Report: TSA Slow to Upgrade Airport Security

WASHINGTON
Published: December 8, 2003

The Washington Post reports the government has been slow to upgrade airport security two years after the creation of the Transportation Security Administration (TSA). The Post cites security and technology companies who say the TSA has been slow to review their products.

TSA officials say they have been reviewing more than 30,000 proposals submitted by private companies, testing some in laboratories and rejecting many because the suggested devices are too big to be installed in U.S. airports. The proposals include access systems that allow people to enter doors by pressing their palms on a machine.

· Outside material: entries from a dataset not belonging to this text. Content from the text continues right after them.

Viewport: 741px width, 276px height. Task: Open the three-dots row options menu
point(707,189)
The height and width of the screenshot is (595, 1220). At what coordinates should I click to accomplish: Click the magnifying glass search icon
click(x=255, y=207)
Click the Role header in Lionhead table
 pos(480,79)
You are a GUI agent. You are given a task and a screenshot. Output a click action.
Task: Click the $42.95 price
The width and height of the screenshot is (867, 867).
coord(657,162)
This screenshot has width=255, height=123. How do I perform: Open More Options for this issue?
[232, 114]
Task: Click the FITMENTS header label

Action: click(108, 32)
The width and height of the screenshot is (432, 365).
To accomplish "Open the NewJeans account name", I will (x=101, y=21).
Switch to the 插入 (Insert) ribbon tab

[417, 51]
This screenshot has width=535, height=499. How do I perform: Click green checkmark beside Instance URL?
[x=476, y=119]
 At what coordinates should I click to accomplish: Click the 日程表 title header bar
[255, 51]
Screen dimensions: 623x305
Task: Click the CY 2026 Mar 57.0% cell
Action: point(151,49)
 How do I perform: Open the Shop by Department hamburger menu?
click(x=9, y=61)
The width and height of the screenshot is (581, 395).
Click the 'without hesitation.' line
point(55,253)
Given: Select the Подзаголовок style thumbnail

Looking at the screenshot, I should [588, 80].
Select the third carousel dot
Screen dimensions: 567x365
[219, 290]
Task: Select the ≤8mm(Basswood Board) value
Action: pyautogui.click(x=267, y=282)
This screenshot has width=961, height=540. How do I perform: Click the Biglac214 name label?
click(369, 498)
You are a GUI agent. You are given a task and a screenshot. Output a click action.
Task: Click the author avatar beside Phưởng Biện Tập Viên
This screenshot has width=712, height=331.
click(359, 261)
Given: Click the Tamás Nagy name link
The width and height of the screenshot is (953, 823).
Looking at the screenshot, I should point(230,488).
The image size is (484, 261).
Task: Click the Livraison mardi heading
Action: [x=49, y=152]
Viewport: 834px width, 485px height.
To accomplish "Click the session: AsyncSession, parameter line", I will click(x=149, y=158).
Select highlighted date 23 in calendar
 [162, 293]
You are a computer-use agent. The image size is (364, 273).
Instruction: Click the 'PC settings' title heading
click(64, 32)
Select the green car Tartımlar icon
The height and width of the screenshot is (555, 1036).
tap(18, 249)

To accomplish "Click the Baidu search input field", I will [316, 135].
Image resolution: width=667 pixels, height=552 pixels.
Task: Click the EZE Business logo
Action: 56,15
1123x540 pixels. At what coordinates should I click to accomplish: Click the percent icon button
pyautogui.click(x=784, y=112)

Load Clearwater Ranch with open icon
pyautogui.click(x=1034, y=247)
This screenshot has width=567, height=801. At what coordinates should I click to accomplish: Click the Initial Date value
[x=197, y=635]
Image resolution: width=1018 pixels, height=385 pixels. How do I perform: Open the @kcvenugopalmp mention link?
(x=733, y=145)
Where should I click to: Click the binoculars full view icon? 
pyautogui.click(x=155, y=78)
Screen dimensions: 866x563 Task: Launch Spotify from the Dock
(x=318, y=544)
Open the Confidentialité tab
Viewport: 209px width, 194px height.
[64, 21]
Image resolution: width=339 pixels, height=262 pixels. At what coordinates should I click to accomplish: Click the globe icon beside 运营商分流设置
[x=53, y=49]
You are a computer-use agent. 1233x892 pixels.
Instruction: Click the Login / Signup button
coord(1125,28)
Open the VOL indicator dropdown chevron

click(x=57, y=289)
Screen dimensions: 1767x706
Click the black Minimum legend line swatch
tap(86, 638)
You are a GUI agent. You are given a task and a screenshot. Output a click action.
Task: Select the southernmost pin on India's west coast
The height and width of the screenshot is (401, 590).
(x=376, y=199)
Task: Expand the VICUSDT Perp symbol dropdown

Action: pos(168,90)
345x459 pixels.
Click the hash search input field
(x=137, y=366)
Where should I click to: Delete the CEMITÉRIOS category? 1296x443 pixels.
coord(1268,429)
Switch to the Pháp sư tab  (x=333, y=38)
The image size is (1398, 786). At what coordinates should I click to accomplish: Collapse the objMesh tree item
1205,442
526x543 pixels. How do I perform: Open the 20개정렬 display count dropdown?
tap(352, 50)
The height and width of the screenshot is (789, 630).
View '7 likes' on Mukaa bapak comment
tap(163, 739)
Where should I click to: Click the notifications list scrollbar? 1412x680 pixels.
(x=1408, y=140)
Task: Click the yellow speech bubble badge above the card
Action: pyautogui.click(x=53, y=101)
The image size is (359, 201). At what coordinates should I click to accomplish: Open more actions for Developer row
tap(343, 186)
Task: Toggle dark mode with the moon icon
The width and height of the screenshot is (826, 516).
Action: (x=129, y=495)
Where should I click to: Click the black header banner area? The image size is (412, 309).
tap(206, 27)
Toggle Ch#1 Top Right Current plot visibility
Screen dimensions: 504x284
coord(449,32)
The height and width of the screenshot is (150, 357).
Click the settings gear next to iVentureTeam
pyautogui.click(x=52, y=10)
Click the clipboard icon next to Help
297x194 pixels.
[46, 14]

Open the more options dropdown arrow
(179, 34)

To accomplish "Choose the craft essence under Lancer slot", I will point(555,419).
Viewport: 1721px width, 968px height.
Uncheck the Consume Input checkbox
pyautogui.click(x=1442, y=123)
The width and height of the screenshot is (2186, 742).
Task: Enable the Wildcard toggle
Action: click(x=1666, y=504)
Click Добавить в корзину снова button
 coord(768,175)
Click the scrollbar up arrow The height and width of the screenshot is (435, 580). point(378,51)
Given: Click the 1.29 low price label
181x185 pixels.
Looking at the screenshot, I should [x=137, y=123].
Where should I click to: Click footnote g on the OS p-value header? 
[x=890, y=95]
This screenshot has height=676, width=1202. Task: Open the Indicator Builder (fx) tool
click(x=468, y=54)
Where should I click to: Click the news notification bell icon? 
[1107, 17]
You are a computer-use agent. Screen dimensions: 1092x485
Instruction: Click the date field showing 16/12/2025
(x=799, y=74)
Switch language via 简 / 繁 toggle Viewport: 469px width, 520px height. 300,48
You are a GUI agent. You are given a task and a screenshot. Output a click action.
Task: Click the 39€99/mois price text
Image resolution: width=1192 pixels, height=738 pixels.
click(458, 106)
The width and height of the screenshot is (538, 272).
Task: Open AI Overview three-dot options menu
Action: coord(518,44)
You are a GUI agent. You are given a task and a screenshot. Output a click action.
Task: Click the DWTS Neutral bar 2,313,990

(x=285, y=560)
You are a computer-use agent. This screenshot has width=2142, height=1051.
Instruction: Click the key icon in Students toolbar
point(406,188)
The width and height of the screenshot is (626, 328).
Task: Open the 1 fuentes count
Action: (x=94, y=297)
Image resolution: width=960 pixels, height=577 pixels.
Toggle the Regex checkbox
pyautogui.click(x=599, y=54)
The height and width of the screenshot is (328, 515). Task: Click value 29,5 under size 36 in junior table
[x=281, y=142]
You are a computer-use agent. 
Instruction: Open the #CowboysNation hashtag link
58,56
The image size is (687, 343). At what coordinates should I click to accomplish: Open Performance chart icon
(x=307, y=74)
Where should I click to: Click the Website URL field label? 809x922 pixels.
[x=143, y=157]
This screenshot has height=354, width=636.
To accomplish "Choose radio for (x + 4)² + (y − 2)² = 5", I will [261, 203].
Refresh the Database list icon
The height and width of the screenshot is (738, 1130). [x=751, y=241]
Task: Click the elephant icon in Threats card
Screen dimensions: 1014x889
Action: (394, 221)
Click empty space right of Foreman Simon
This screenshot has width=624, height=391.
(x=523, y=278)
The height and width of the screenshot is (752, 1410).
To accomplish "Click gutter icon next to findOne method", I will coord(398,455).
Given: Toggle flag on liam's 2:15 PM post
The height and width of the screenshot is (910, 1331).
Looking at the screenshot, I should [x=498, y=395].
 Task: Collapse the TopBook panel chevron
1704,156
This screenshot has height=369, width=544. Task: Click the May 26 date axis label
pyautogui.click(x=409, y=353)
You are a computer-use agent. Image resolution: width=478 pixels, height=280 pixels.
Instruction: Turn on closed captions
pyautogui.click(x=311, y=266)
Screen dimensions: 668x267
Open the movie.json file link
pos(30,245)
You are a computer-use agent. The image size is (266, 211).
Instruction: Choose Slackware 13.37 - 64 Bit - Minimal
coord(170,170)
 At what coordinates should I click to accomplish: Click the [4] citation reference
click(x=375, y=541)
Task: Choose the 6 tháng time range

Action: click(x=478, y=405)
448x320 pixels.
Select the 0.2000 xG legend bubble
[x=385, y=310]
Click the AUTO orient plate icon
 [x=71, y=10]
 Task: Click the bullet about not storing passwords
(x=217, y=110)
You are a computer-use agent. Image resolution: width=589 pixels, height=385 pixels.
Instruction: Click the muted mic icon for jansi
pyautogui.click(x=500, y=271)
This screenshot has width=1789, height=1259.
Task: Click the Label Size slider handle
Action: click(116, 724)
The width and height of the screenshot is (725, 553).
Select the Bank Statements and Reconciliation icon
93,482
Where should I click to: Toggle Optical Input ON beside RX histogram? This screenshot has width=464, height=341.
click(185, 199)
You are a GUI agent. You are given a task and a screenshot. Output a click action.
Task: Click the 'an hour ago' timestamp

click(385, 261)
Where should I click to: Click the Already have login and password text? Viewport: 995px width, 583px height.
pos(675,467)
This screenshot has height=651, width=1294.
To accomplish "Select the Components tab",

Rep. John L. Mica (R-Fla.), chairman of the House Transportation and Infrastructure’s aviation subcommittee, said the TSA has hurt itself by cutting its own research and development budget. Of the $226 million set aside for research and development in the last two years, 36 percent was diverted for other purposes such as general TSA operations, paying contractors and even a technology project for another agency, TSA records show. Mica said it was a waste for the TSA to buy new metal detectors for every airport in the nation. “That money should have been spent first on new technology. The latest metal-detection equipment they’ve deployed is only marginally better than the previous and does nothing to detect explosives,” he said.

The TSA’s chief technology officer, Randy Null, told the Post the new metal detectors at airports can find much smaller objects. He adds that it might be wise for security firms to combine their resources and products. “Go figure out how to combine those boxes,” Null said he told the companies.